From a local checkout:

pipx install .

For development:

python3 -m pathscout doctor
python3 -m pathscout run --dry-run --format both

Quick Start

pathscout start
pathscout next
pathscout init
pathscout setup
pathscout doctor
pathscout run --format both

pathscout start is a read-only startup checklist. It shows what exists, what is missing, and the next recommended command without creating or editing files.

pathscout next prints only the next recommended action. /next is also accepted as an alias.

pathscout setup is an interactive guided setup flow. It walks through environment, role/function, locations, avoid terms, background, proof points, constraints, and network context in order, saving answers into local JSON files as it goes.

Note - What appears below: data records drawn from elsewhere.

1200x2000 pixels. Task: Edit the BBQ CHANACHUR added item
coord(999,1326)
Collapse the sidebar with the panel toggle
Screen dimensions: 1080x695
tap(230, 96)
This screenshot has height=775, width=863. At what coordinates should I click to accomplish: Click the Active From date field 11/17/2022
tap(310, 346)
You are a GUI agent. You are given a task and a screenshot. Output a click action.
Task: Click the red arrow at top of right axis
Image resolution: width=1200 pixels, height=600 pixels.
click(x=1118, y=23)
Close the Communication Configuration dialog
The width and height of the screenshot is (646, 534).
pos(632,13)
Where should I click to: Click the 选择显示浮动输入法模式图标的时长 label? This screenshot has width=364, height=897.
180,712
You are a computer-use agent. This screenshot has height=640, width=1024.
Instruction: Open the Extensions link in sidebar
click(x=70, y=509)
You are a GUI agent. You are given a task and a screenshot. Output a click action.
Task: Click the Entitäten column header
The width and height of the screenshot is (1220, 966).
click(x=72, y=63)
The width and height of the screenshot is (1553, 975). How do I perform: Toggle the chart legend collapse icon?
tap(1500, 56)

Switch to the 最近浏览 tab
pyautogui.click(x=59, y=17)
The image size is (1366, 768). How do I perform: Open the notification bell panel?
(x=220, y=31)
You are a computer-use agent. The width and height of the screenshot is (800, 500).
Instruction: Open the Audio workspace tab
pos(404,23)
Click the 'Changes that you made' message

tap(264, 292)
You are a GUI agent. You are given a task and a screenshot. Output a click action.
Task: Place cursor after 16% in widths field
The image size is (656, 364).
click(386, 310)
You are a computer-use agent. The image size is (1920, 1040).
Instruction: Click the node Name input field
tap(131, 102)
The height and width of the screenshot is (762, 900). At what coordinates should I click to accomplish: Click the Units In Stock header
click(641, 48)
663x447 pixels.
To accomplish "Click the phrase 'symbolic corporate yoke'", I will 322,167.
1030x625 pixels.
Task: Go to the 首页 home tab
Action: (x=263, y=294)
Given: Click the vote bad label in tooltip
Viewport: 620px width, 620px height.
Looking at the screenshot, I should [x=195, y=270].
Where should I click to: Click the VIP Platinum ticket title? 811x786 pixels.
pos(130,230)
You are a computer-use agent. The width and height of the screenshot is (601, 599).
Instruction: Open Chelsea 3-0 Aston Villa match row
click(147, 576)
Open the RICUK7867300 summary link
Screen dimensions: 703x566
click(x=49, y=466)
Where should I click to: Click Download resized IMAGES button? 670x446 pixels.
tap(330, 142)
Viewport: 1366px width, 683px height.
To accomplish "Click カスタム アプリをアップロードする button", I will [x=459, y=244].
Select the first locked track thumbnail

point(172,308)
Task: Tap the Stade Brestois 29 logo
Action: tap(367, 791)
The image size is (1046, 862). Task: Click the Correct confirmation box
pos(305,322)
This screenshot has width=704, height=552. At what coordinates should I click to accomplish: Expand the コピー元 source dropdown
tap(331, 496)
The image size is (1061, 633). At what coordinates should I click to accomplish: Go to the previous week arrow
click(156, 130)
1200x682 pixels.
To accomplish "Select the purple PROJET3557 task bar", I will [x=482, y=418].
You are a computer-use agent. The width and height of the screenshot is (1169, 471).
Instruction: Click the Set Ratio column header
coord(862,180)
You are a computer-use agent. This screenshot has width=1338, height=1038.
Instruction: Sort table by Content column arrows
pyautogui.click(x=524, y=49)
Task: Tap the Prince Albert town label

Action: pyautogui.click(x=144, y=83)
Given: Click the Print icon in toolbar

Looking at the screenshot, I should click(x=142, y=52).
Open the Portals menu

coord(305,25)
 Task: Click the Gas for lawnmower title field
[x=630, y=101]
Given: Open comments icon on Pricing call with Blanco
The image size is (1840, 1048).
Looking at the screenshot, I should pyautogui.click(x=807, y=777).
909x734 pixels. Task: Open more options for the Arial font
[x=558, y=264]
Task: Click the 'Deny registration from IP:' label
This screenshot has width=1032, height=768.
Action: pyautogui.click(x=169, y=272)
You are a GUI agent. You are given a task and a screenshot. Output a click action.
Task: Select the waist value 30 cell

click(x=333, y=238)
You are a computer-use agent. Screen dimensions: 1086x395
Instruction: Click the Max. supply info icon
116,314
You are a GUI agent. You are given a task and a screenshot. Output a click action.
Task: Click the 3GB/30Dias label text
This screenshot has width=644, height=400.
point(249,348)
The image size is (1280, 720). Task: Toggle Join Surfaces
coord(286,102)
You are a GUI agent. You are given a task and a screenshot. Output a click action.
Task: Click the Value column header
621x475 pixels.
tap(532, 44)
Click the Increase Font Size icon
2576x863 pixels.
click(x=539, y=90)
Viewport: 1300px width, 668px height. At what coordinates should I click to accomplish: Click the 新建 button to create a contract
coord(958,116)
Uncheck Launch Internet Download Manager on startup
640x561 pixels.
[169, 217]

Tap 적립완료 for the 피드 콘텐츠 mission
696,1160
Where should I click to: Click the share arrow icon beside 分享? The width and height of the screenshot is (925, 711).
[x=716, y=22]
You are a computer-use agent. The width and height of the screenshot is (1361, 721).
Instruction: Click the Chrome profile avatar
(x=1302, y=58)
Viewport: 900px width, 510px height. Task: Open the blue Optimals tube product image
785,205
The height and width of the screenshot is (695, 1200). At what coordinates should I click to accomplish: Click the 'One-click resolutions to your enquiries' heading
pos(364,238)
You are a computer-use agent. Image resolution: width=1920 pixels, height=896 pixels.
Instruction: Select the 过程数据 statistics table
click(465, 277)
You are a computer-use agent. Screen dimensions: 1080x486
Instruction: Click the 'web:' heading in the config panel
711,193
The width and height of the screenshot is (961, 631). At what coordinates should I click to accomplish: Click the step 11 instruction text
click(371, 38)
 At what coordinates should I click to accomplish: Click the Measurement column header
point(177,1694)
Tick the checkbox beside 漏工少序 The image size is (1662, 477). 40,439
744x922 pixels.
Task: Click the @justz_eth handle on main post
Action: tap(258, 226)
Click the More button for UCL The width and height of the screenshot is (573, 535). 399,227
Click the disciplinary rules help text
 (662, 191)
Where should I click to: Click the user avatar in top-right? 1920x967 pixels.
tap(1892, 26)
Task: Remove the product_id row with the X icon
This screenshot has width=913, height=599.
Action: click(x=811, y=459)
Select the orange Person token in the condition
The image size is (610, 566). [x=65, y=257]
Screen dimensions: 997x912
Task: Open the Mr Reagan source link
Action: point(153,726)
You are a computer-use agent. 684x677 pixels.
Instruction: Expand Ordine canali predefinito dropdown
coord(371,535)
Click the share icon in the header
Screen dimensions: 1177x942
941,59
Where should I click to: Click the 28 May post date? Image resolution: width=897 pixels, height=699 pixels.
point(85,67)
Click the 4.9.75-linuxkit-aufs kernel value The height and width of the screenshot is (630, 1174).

During init, PathScout asks two onboarding questions in this order:

  1. What is the right environment for you?
  2. What is the right role for you?

For scripted setup, pass answers directly:

pathscout init \
  --environment "Remote AI startups" \
  --role "Founding Product Lead"

Use --no-input to create default sample config without prompts.

Outputs:

  • data/pathscout.sqlite: local state and dedupe history.
  • outputs/latest.json: canonical machine-readable findings artifact.
  • outputs/latest.md: human-readable digest rendered from the JSON findings.
  • outputs/packages/: optional portable opportunity packages created from findings.
  • config/profile.json: personal fit profile.
  • config/background.sample.json: tracked example candidate context.
  • config/background.local.json: private candidate context and proof points.
  • config/sources.json: source adapter configuration.
  • config/watchlist.json: curated company list.
  • config/suppressions.json: structured ignored findings.

Configuration

PathScout uses schema-versioned JSON files.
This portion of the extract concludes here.